Fragmento proporcionado
◆ ◆ ◆ ◆ ◆ ◆ ◆

Lo cierto es que, en un principio, pensé escribir sobre la corona británica, tema harto difícil de abordar pues, a estas alturas, tras la recentísima muerte de la principal representante de aquella empresa, la reina Isabel II, debo suponer que, tras el abordaje informativo que se ha producido, desde todos los lugares y medios informativos de todo el mundo conocido y posiblemente sin precedentes ni parecidos en la historia del periodismo mundial, pocos aspectos de esa familia real deben de haber quedado vírgenes.

Pero no hubiese sido mi pretensión, exactamente, hablar de esa familia que, por cierto, jamás mostró, ni en la actual ni en las anteriores generaciones, la menor simpatía sincera por nuestro país y sus gentes. Sin embargo, no ya las empresas informativas, ni siquiera las cabeceras de los diarios de nuestro país, sino los periodistas, los profesionales de la información en general y en número inaudito, hemos desplegado tal cobertura en torno a esta familia y a la inmensa y casi grotesca parafernalia funeraria, tras la muerte de aquella soberana y la coronación de su sucesor que, inopinadamente -o no- se ha mostrado; dejando al descubierto la inmensa catetez de muchísimos informadores que se han prestado, como corderitos sorprendidos por el lobo feroz, a difundir y formar parte de ese aparato publicitario de la decrépita grandeza de la empresa Windsor y de todo el teatrito que el menguante Imperio Británico tenía preparado, minuciosa y detalladamente, para cuando se produjese el momento de la muerte de la reina Isabel. Se ha vendido carnaza informativa en cantidades mucho más que industriales y hemos tenido -perdóneseme por la expresión- reina muerta hasta en la sopa.

◆ ◆ ◆ ◆ ◆ ◆ ◆

Datos proporcionados
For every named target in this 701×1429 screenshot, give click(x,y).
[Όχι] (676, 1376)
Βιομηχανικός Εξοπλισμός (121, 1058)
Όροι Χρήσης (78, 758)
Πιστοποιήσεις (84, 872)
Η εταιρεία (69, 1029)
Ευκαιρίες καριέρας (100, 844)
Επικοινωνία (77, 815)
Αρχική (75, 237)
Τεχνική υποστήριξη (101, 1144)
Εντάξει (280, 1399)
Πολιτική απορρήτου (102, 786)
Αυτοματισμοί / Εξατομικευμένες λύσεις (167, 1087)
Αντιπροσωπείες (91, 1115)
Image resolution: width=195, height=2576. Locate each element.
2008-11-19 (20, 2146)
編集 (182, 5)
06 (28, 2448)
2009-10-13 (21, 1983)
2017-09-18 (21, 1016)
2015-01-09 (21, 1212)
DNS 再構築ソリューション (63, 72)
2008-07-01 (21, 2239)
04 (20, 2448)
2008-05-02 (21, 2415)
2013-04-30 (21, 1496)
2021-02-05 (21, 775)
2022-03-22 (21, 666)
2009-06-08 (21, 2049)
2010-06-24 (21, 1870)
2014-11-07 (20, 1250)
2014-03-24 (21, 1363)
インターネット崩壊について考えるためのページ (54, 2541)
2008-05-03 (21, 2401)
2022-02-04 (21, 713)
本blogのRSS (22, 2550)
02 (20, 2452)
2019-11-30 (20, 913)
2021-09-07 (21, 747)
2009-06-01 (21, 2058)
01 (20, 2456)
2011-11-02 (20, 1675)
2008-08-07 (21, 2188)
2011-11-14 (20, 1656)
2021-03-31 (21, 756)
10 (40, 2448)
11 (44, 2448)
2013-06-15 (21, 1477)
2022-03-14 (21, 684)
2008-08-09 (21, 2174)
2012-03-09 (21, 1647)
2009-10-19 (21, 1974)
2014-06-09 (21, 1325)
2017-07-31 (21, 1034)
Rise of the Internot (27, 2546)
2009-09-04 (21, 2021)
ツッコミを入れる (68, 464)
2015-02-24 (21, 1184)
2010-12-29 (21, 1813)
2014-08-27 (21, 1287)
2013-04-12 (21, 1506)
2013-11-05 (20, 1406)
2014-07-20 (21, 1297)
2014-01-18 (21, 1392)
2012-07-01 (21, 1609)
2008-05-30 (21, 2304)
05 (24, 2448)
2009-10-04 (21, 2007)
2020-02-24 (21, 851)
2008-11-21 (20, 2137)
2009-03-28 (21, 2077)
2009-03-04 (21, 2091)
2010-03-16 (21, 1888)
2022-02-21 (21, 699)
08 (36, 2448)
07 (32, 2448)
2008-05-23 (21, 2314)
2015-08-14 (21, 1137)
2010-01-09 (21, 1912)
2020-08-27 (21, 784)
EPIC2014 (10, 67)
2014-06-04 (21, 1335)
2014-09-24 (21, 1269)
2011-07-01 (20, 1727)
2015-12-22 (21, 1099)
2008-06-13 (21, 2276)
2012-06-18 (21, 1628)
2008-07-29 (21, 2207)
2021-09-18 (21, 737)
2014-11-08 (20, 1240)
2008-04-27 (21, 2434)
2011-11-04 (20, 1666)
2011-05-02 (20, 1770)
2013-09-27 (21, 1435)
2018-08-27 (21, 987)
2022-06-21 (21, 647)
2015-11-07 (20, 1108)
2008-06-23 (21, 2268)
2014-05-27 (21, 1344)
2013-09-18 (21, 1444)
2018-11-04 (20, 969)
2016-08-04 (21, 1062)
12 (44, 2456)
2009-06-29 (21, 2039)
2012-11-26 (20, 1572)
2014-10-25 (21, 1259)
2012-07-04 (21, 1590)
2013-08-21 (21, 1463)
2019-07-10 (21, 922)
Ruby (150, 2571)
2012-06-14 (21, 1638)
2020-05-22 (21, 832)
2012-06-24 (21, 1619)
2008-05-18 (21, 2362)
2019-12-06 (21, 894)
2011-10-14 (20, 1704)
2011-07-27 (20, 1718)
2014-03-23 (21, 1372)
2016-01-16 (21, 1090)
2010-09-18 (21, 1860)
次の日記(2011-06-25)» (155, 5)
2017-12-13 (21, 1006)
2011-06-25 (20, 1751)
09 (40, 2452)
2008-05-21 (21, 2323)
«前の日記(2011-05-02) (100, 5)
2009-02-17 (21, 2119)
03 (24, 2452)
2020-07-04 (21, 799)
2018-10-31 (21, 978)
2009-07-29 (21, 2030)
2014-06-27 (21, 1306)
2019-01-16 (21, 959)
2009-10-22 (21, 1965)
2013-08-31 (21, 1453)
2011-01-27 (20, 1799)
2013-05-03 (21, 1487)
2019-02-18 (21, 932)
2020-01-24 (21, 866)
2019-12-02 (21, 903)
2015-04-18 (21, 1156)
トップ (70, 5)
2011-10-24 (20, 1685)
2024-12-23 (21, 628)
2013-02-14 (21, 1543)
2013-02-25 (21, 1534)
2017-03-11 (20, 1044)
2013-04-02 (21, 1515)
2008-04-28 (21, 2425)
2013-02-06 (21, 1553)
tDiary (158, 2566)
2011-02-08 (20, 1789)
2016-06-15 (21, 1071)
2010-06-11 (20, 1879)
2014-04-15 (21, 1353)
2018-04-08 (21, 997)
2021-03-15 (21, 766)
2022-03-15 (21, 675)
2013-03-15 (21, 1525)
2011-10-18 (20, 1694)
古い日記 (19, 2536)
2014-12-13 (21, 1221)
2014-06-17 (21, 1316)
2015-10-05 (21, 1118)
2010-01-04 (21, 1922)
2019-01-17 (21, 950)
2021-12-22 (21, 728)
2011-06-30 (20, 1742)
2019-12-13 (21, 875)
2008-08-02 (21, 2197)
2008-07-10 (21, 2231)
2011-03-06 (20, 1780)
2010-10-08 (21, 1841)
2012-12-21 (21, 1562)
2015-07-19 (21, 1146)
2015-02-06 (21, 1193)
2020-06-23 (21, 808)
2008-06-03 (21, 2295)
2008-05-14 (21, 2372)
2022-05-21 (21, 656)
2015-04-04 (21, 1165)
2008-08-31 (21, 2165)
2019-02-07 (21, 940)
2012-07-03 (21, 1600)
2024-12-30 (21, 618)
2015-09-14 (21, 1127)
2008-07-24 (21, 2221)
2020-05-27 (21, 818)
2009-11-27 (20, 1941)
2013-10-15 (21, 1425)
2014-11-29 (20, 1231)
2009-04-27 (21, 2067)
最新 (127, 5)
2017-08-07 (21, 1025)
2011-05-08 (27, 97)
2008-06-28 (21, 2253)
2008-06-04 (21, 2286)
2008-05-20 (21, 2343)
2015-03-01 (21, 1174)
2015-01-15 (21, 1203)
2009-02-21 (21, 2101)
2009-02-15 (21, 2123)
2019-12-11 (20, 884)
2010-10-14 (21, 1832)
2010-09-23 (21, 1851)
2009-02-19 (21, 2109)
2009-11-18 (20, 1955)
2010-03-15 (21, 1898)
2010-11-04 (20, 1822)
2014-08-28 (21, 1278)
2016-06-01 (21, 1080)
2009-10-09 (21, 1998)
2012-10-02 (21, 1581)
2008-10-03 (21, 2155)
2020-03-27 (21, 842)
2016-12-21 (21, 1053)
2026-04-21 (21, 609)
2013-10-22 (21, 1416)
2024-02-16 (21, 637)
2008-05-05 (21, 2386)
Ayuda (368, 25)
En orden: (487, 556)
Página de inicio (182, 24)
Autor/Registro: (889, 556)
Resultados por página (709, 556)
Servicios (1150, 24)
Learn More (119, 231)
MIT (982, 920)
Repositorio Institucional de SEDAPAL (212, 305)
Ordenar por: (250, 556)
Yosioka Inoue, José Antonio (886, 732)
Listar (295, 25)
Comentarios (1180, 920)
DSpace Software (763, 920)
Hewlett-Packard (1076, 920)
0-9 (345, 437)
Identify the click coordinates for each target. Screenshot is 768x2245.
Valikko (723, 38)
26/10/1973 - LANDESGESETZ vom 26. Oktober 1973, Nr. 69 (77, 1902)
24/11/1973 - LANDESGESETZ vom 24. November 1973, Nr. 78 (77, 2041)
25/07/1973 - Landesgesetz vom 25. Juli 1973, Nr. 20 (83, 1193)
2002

◆ ◆ ◆ ◆ ◆ ◆ ◆

Tareas a realizar
1. Responde a estas preguntas sobre el fragmento:
(a) ¿Sobre qué se pensó escribir en un principio?
(b) ¿Quién es la principal representante de aquella empresa cuya muerte se menciona en el primer párrafo?
(c) ¿Con qué se compara a los informadores que se han prestado a difundir ese aparato publicitario?
2. ¿Qué grupos enumera el segundo párrafo del fragmento entre quienes han desplegado la cobertura en torno a esta familia? Nómbralos todos.

Soluciones propuestas
1.
(a) Sobre la corona británica.
(b) La reina Isabel II.
(c) Con corderitos sorprendidos por el lobo feroz.

2.
- Las empresas informativas
- Las cabeceras de los diarios de nuestro país
- Los periodistas
- Los profesionales de la información en general